Requisite Chromatin Remodeling for Myeloid and Erythroid Lineage Differentiation from Erythromyeloid Progenitors
Jun Wu,
Karen Krchma,
Hyung Joo Lee,
Sairam Prabhakar,
Xiaoli Wang,
Haiyong Zhao,
Xiaoyun Xing,
Rho H. Seong,
Daved H. Fremont,
Maxim N. Artyomov,
Ting Wang,
Kyunghee Choi
Affiliations
Jun Wu
Department of Pathology and Immunology, Washington University School of Medicine, St. Louis, MO, USA
Karen Krchma
Department of Pathology and Immunology, Washington University School of Medicine, St. Louis, MO, USA
Hyung Joo Lee
Department of Genetics, Washington University School of Medicine, St. Louis, MO, USA; Edison Family Center for Genome Sciences and Systems Biology, Washington University School of Medicine, St.
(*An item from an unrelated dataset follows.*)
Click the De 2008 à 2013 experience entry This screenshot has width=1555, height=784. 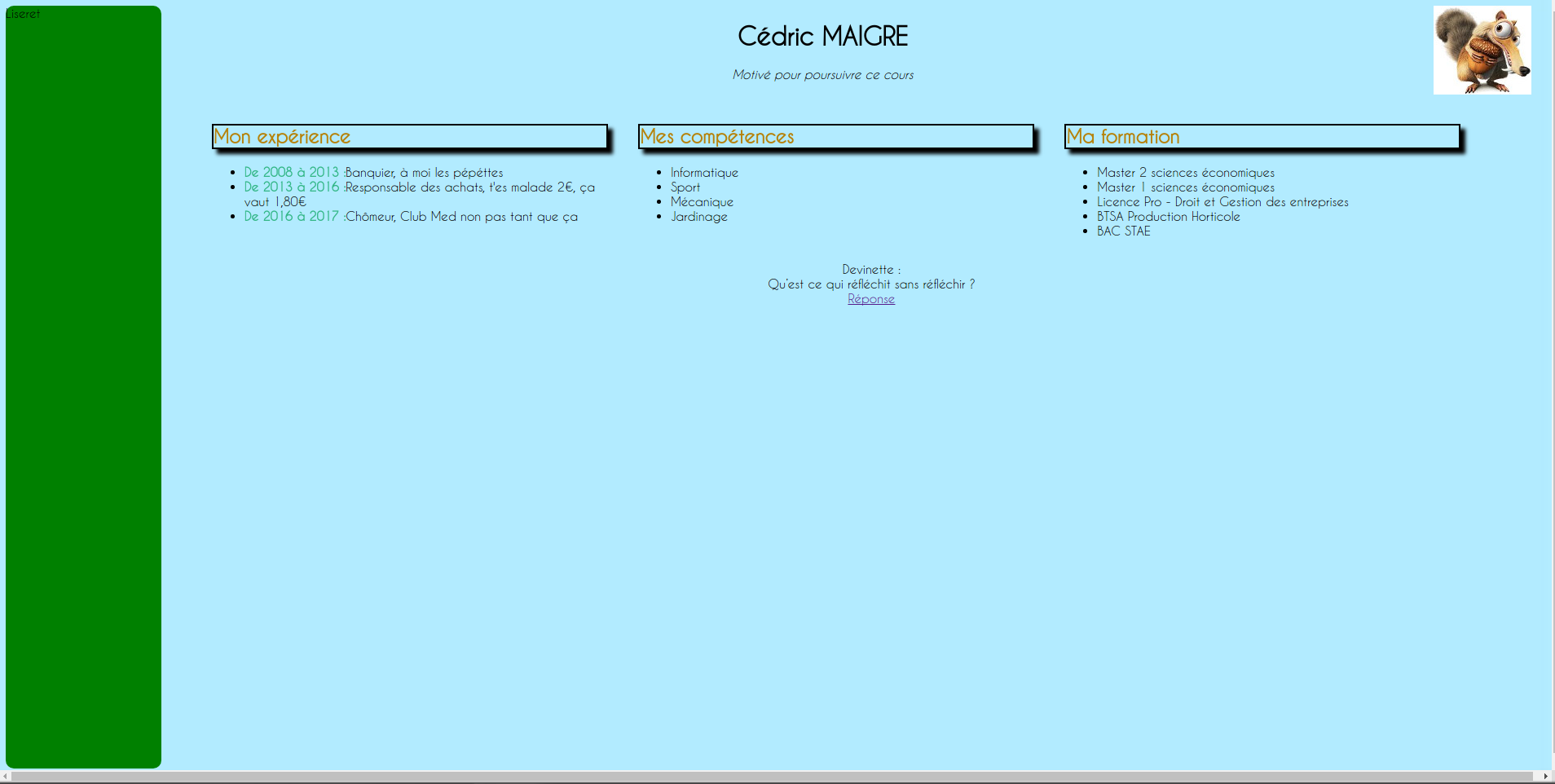tap(373, 172)
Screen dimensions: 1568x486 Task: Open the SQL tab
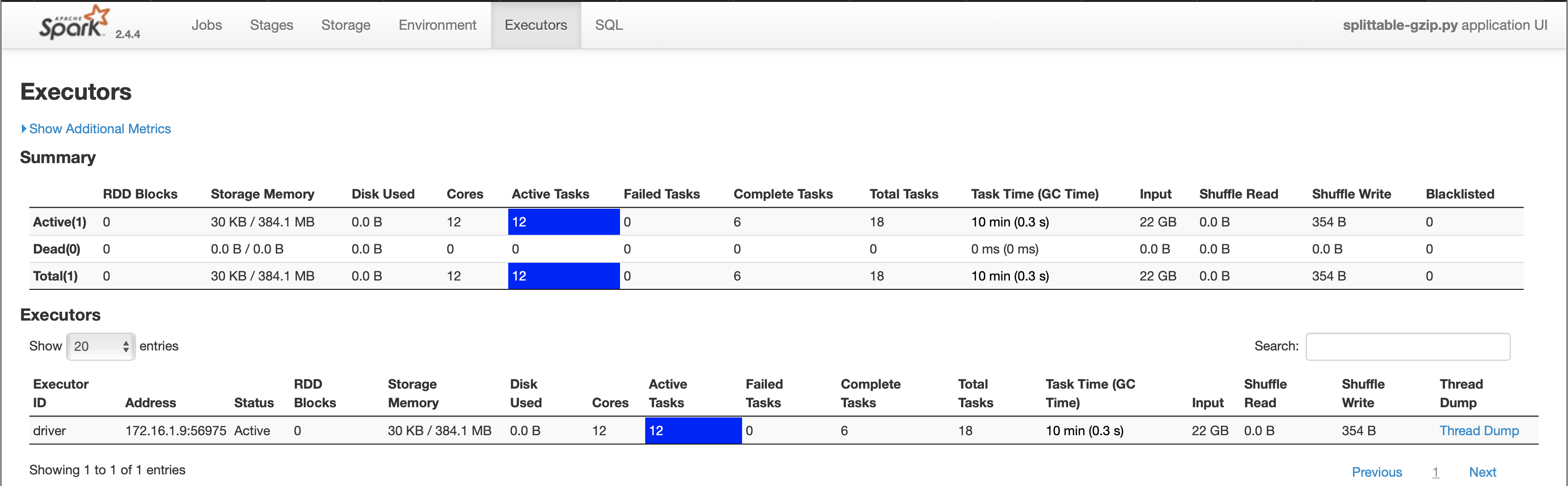tap(609, 25)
Louis, MO, USA
Sairam Prabhakar
Department of Pathology and Immunology, Washington University School of Medicine, St. Louis, MO, USA
Xiaoli Wang
Department of Pathology and Immunology, Washington University School of Medicine, St. Louis, MO, USA
Haiyong Zhao
Department of Pathology and Immunology, Washington University School of Medicine, St. Louis, MO, USA
Xiaoyun Xing
Department of Genetics, Washington University School of Medicine, St. Louis, MO, USA; Edison Family Center for Genome Sciences and Systems Biology, Washington University School of Medicine, St. Louis, MO, USA
Rho H. Seong
Department of Biological Sciences, Institute of Molecular Biology and Genetics, Seoul National University, Seoul, Korea
Daved H. Fremont
Department of Pathology and Immunology, Washington University School of Medicine, St. Louis, MO, USA
Maxim N. Artyomov
Department of Pathology and Immunology, Washington University School of Medicine, St. Louis, MO, USA
Ting Wang
Department of Genetics, Washington University School of Medicine, St. Louis, MO, USA; Edison Family Center for Genome Sciences and Systems Biology, Washington University School of Medicine, St. Louis, MO, USA; McDonnell Genome Institute, Washington University School of Medicine, St Louis, MO, USA
Kyunghee Choi
Department of Pathology and Immunology, Washington University School of Medicine, St. Louis, MO, USA; Graduate School of Biotechnology, Kyung Hee University, Yong In, Korea; Corresponding author
Summary: The mammalian SWitch/Sucrose Non-Fermentable (SWI/SNF) chromatin-remodeling BAF (BRG1/BRM-associated factor) complex plays an essential role in developmental and pathological processes. We show that the deletion of Baf155, which encodes a subunit of the BAF complex, in the Tie2(+) lineage (Baf155 (CKO) leads to defects in yolk sac myeloid and definitive erythroid (EryD) lineage differentiation from erythromyeloid progenitors (EMPs). The chromatin of myeloid gene loci in Baf155 CKO EMPs is mostly inaccessible and enriched mainly by the ETS binding motif. BAF155 interacts with PU.1 and is recruited to PU.1 target gene loci together with p300 and KDM6a. Treatment of Baf155 CKO embryos with GSK126, an H3K27me2/3 methyltransferase EZH2 inhibitor, rescues myeloid lineage gene expression. This study uncovers indispensable BAF-mediated chromatin remodeling of myeloid gene loci at the EMP stage. Future studies exploiting epigenetics in the generation and application of EMP derivatives for tissue repair, regeneration, and disease are warranted.